>> begin Extracted text
Skip to main content

Kubernetes Limits

Introduction

When running applications in Kubernetes, it's essential to control how much CPU and memory resources each container can consume. Without proper constraints, a single misbehaving application might consume all available resources on a node, affecting other workloads and potentially causing system instability.

Kubernetes provides a resource management feature called limits that allows you to set maximum boundaries on resource consumption for containers. Think of limits as guardrails that prevent containers from using more resources than allocated, ensuring fair resource distribution across your cluster.

Understanding Resource Limits in Kubernetes

Resource limits in Kubernetes define the maximum amount of CPU and memory a container can use. When a container attempts to exceed its memory limit, it will be terminated (OOM killed). For CPU limits, Kubernetes throttles the container, preventing it from using more CPU time than specified.

Key Resource Types

Kubernetes primarily manages two types of resources:

  1. CPU: Measured in cores or millicores (m). For example, 500m means 0.5 CPU cores.
  2. Memory: Specified in bytes or with suffixes like Ki, Mi, Gi (1024-based) or K, M, G (1000-based).

Setting Resource Limits

Resource limits are specified in the container's configuration within a Pod specification. Let's look at the basic syntax:

yaml
apiVersion: v1
kind: Pod
metadata:
name: limited-pod
spec:
containers:
- name: app-container
image: nginx
resources:
limits:
memory: "256Mi"
cpu: "500m"

This configuration limits the app-container to:

  • A maximum of 0.5 CPU cores
  • A maximum of 256 MiB of memory

Limits vs Requests

It's important to understand the difference between limits and requests in Kubernetes:

  • Requests: The minimum amount of resources guaranteed to the container
  • Limits: The maximum amount of resources the container can use

Here's an example showing both:

yaml
resources:
requests:
memory: "128Mi"
cpu: "250m"
limits:
memory: "256Mi"
cpu: "500m"

Practical Example: Deploying an Application with Limits

Let's create a complete deployment with appropriate resource limits for a web application:

yaml
apiVersion: apps/v1
kind: Deployment
metadata:
name: web-app
labels:
app: web
spec:
replicas: 3
selector:
matchLabels:
app: web
template:
metadata:
labels:
app: web
spec:
containers:
- name: web-container
image: nginx:latest
ports:
- containerPort: 80
resources:
limits:
cpu: "1"
>> end Extracted text
>> begin Extracted data
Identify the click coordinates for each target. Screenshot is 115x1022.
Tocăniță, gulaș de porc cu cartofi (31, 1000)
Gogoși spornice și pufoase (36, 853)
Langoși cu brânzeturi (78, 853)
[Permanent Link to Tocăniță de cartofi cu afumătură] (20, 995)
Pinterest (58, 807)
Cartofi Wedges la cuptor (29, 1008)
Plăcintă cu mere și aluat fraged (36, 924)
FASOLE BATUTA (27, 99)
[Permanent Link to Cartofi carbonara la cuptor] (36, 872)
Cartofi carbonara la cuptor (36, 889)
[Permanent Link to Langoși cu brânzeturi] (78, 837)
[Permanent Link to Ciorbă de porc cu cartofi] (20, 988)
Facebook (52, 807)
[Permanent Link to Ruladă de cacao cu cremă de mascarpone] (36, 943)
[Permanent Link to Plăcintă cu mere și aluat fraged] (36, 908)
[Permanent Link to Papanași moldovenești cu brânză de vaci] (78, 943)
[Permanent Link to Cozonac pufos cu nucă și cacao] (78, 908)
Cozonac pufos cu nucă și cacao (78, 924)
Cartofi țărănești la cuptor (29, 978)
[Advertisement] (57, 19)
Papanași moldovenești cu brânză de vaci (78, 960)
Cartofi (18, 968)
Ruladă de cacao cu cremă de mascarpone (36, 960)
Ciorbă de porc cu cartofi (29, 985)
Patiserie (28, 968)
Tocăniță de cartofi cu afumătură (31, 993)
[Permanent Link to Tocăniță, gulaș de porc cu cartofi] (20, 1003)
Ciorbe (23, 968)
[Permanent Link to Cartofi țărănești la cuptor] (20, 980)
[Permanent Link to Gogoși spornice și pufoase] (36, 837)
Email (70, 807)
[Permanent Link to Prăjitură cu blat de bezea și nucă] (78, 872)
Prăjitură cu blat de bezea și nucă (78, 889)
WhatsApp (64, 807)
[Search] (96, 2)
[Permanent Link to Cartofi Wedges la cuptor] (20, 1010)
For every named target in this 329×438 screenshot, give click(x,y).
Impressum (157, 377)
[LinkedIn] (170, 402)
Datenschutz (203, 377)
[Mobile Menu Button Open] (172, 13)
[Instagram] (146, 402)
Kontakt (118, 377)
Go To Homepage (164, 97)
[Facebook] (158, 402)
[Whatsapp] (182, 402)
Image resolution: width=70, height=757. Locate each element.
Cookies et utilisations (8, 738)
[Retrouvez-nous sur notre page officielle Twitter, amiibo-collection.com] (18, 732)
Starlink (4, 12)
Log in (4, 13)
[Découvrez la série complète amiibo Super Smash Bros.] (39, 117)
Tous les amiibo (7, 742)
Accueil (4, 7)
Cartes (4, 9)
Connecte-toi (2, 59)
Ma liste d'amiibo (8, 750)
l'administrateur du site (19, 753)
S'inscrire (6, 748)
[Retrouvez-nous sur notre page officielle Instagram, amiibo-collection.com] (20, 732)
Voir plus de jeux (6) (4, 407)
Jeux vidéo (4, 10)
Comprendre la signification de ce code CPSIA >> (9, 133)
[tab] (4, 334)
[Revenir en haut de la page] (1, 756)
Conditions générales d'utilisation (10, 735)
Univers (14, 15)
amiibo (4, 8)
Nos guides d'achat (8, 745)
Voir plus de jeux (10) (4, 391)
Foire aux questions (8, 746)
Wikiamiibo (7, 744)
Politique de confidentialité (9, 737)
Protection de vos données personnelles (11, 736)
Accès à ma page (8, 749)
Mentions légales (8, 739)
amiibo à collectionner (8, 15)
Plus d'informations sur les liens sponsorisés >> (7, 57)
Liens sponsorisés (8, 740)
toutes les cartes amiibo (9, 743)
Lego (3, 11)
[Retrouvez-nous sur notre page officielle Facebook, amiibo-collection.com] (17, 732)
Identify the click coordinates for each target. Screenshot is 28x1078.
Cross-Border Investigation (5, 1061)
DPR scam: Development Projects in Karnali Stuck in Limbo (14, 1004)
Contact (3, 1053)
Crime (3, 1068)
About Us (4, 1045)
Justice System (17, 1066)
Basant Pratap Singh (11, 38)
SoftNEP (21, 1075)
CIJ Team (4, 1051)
>> end Extracted data
>> begin Extracted data
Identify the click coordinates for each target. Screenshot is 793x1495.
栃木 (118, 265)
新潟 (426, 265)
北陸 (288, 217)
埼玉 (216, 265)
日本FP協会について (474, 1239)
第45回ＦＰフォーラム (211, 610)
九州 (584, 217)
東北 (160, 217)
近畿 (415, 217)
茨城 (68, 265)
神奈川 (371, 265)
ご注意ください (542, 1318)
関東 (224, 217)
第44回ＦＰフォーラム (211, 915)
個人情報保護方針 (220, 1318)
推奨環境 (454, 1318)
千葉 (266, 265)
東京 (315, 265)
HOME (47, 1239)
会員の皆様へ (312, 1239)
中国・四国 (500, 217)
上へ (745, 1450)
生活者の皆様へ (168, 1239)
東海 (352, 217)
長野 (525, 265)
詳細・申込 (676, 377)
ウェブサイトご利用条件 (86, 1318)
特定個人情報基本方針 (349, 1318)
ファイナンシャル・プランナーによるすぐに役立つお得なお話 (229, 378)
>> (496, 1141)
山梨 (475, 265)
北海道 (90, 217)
>> end Extracted data
According to the Kubernetes limits text, why should each container's CPU and memory use be capped? Answer in one to three sentences.

| Finished exercise |
Without such constraints, a single misbehaving application could use up all the resources available on a node. That would affect other workloads and could make the system unstable. Limits act as guardrails that keep containers within their allocation and spread resources fairly across the cluster.